The retrospective of FYCE offerings continues. This post is from April, 2020:
This is one of my favorite foods to make and eat. There are so many variations, they freeze well, and can be eaten warm or cold.
- 2 cups sushi rice*
- 4 Tbsp rice vinegar
- 2 Tbsp Mirin
- 1 tsp salt
- 3 Tbsp sugar **
Rinse and cook rice using your preferred method. * It has to be short grain sushi rice, long grain will not hold together. Dissolve the salt and sugar in the vinegar and Mirin, mix into the rice. ** I don’t add the sugar, Mirin is sweet enough for me but most recipes call for it . While the rice is still warm shape into triangles or balls. I use an onigiri mold. You can find them at most Asian markets or online. The traditional shape is triangular, but they also come in cute animal shapes. Or you can form it with your hands. The rice is very starchy so you may need to rinse your molds or hands occasionally.
You can stuff them with cooked or raw vegetables, pickles, canned tuna, seaweed, chopped chicken, salmon or shrimp, anything you like. Create a divot in the rice, fill and cover with more rice. Or mix the rice with furikake, a mixture of seasonings including bonito flakes, also available at Asian markets. If you like roll in sesame seeds while still wet.

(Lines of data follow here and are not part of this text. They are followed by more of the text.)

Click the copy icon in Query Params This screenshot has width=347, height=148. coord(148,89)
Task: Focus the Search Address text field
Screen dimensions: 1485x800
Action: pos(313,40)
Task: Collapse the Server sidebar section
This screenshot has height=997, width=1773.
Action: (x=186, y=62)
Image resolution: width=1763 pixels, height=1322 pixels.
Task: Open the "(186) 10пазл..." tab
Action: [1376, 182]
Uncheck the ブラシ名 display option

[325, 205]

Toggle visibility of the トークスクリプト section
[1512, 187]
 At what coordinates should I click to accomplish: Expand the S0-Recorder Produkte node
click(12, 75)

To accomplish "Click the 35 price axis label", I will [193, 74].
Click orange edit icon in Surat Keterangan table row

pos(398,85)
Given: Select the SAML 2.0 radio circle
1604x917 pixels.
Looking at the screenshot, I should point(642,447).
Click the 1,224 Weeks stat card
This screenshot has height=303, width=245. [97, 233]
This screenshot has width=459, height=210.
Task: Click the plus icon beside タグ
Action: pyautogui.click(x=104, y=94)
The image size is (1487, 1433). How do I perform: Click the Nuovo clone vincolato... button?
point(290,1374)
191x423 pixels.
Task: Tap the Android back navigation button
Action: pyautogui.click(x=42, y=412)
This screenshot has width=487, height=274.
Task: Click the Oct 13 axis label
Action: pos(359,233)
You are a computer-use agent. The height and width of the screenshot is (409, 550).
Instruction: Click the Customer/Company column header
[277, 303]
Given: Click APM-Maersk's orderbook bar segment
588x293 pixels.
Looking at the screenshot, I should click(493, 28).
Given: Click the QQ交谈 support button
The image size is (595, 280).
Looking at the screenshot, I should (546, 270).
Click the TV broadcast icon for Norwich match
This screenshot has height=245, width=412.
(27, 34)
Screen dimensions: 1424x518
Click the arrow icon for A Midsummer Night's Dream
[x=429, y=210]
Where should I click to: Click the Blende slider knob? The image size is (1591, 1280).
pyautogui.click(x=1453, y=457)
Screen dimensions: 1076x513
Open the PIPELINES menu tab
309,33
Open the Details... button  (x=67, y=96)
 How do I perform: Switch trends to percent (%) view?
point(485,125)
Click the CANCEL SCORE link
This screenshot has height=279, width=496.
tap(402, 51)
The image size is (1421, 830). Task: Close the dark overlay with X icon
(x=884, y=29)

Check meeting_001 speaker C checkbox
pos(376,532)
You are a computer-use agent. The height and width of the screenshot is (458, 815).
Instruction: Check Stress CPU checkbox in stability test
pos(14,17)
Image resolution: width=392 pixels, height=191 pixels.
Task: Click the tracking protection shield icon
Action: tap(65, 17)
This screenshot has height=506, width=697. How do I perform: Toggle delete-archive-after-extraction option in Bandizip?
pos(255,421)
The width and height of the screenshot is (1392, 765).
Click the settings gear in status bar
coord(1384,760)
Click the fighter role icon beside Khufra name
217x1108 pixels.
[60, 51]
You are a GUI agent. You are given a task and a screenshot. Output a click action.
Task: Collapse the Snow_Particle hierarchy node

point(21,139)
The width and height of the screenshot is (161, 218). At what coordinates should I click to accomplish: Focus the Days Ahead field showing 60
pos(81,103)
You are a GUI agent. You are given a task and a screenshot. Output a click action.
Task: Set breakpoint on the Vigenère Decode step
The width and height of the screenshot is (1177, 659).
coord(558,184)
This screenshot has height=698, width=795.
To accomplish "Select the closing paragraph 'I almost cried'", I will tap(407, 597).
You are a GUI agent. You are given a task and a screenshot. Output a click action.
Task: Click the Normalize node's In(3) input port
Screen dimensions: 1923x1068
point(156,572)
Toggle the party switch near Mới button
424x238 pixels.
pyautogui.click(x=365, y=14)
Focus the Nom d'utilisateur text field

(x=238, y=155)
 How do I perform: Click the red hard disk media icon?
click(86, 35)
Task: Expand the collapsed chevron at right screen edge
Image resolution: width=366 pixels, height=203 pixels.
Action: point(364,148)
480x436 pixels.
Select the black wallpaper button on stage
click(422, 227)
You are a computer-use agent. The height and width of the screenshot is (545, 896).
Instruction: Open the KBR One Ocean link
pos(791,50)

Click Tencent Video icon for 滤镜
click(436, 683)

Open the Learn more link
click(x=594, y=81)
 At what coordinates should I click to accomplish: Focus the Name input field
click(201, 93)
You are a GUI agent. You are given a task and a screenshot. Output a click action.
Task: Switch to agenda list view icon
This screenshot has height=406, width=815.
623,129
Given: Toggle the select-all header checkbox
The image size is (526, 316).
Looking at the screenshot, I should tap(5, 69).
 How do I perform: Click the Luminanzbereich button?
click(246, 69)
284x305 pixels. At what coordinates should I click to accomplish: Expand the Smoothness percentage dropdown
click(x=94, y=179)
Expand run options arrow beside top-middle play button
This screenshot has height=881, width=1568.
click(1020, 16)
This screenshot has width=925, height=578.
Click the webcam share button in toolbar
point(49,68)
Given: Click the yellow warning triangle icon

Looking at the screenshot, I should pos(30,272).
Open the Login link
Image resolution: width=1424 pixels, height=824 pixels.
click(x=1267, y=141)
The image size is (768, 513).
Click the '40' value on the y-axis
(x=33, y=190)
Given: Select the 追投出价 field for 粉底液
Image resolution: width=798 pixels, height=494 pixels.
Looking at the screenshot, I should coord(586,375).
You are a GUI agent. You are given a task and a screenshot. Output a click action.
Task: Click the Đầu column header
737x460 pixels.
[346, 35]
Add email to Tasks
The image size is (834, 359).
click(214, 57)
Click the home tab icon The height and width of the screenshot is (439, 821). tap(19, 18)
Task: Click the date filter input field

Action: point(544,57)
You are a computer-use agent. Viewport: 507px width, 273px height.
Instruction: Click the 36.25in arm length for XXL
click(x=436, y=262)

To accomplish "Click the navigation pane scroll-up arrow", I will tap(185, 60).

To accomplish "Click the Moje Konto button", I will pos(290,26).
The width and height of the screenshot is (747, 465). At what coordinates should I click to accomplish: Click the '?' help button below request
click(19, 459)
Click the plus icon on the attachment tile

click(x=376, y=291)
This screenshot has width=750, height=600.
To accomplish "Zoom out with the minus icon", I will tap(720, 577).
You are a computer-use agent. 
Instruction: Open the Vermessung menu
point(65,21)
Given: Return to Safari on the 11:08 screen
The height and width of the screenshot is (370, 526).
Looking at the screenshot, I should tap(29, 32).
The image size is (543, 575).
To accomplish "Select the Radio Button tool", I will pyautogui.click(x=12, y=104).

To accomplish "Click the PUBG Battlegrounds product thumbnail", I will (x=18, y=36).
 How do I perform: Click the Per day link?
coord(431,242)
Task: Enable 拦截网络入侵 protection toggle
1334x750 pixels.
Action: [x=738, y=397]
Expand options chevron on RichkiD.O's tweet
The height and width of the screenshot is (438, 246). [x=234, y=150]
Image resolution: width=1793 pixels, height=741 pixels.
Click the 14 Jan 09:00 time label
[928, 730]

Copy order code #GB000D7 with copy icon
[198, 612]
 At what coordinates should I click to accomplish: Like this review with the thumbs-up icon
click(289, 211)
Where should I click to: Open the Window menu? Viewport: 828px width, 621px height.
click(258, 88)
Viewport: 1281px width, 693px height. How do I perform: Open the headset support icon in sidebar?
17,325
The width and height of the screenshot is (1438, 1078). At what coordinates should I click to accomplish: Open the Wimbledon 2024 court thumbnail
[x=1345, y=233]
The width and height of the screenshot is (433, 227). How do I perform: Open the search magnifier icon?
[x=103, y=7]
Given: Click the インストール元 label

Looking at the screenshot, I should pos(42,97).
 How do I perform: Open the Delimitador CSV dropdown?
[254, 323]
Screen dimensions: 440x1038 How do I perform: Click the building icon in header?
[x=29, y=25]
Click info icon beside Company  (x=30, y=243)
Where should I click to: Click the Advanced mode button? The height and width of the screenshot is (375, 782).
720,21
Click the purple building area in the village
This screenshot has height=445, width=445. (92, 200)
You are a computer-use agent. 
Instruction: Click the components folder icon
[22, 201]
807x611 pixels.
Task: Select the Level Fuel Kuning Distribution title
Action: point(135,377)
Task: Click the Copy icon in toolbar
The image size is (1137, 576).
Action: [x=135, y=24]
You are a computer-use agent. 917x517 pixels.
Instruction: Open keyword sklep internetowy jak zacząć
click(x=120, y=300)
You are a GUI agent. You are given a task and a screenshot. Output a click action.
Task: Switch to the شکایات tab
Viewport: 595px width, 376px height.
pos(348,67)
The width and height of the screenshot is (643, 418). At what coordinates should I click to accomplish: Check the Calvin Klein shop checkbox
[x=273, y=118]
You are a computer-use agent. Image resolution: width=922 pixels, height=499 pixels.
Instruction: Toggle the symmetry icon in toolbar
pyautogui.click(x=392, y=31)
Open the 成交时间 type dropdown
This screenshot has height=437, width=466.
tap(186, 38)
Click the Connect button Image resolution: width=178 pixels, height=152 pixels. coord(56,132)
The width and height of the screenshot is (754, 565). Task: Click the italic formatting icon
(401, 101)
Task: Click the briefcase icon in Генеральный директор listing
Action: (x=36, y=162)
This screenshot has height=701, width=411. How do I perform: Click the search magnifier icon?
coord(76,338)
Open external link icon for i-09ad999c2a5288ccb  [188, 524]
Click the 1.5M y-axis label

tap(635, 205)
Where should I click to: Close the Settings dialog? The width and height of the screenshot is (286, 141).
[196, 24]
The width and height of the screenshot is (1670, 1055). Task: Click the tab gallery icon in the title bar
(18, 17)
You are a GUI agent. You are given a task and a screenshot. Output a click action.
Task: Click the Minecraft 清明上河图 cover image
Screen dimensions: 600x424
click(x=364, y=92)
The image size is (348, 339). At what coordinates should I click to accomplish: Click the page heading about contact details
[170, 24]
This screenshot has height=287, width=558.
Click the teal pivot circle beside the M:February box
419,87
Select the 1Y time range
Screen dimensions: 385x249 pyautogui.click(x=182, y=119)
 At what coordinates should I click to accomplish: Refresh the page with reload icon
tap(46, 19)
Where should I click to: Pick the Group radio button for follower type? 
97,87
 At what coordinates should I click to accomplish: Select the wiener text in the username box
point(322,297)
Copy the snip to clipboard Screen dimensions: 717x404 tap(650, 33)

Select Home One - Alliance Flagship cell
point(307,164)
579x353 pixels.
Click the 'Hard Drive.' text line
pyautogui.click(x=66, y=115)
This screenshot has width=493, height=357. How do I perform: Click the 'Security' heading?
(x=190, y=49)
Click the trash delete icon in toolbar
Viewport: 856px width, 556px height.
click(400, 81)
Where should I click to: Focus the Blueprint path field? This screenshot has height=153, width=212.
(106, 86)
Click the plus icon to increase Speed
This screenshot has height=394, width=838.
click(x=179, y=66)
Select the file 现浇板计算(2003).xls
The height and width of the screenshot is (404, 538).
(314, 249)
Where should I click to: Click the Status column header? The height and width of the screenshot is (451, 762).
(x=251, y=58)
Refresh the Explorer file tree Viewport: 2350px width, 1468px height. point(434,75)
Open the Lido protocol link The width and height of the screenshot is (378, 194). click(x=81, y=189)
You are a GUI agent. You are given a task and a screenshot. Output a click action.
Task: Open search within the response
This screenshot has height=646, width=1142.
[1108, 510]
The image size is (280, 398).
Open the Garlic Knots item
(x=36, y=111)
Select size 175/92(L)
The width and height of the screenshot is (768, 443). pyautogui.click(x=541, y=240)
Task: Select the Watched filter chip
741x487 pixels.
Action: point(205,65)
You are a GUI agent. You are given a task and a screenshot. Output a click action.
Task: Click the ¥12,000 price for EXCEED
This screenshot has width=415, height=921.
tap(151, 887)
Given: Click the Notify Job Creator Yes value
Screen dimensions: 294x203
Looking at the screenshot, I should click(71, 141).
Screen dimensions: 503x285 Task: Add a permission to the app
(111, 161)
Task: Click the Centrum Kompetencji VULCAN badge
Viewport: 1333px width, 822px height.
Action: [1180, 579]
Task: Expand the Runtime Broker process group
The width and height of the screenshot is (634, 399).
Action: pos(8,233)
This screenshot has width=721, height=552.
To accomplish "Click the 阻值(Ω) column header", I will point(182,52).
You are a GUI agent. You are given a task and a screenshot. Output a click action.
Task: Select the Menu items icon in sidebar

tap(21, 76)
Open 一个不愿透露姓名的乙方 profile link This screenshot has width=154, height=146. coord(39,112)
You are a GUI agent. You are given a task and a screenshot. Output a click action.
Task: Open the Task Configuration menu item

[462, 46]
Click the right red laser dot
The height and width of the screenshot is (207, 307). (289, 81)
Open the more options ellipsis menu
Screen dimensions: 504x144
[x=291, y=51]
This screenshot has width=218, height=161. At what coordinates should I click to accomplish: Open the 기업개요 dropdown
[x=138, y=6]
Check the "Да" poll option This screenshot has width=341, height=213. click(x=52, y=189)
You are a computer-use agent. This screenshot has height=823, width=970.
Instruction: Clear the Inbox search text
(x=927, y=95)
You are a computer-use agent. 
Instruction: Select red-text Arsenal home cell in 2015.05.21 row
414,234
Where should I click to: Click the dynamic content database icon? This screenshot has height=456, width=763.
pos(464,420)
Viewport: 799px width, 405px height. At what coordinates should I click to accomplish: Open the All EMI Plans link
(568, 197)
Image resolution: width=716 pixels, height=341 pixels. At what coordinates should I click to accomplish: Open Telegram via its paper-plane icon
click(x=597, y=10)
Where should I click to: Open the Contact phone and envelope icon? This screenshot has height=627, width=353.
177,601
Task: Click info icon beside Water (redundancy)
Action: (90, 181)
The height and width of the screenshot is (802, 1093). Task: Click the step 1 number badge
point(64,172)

Grill or fry them in a pan to make Yaki Onigiri. Once each side is lightly browned brush with miso or a blend of soy sauce and butter, and continue to grill unto crispy and brown.
Plain, stuffed, or grilled, they can be made in advance, frozen, thawed and eaten with or without dipping sauces.
You can go even simpler and also use the same rice base for chirashizushi, which is just served in a bowl with whatever toppings you like. Like you say, sushi doesn’t need fish, and it can even have spam or sliced up hot dogs.
I’ve done that when we were eating it right away, threw some veggies on top, a little fried tofu – delicious!
Looks like one of the components to one of my favorite lunches(?) the Japanese railway Bento box.
I started making them for my daughter because she’s a vegetarian and needed food she could eat at school. She had a bento box. An onigiri, hard boiled egg, and some edamame. A healthy, tasty lunch.
Yum!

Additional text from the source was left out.